> _Action item_:
Output the lines from the one containing "Task: Click the green D space avatar" through the last line of the material below, exactly; please do not include pictures.

-- Opening Marker --

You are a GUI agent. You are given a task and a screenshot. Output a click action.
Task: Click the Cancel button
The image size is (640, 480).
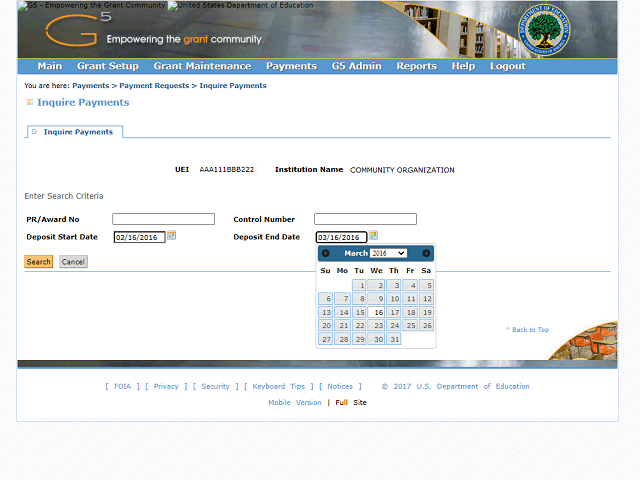pos(73,262)
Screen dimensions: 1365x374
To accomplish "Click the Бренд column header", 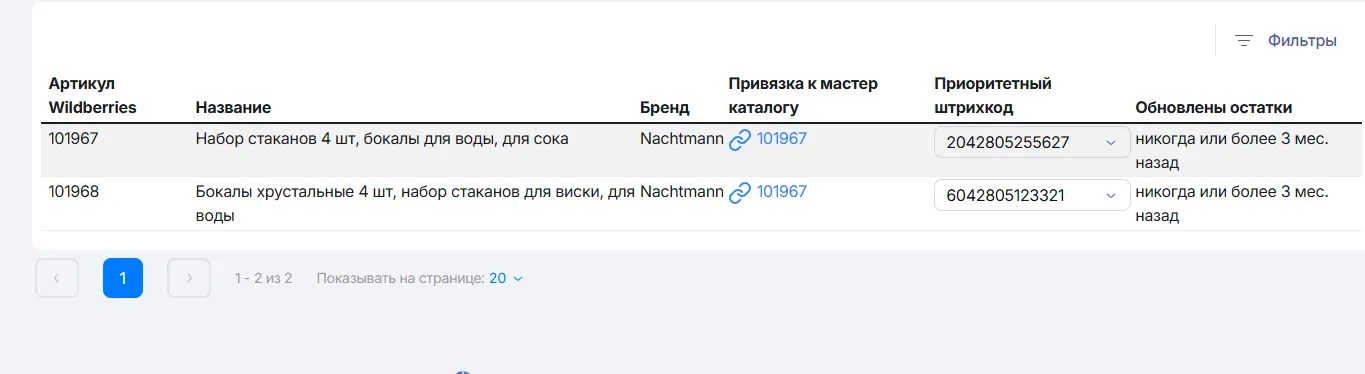I will [x=665, y=107].
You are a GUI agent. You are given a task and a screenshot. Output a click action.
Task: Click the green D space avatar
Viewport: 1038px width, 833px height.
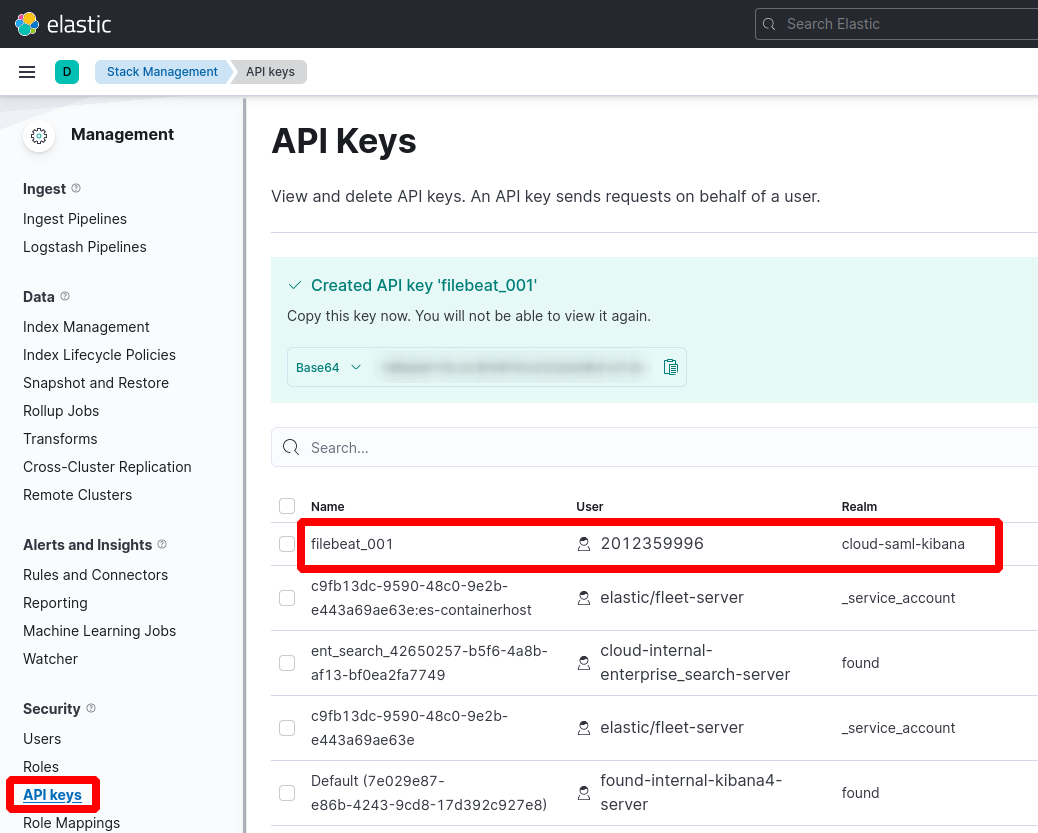point(67,72)
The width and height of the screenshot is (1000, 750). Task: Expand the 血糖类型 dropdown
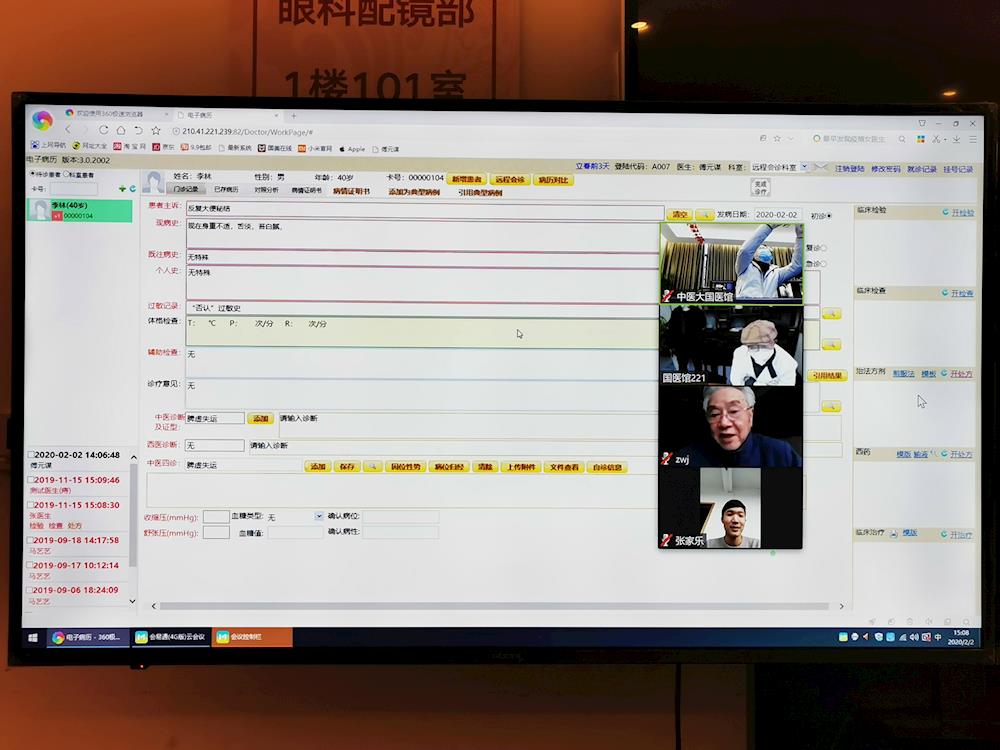point(319,516)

-- Closing Marker --

> _Answer to the problem_:
Task: Click the green D space avatar
Viewport: 1038px width, 833px height.
point(67,72)
The width and height of the screenshot is (1000, 750). Task: Expand the 血糖类型 dropdown
point(319,516)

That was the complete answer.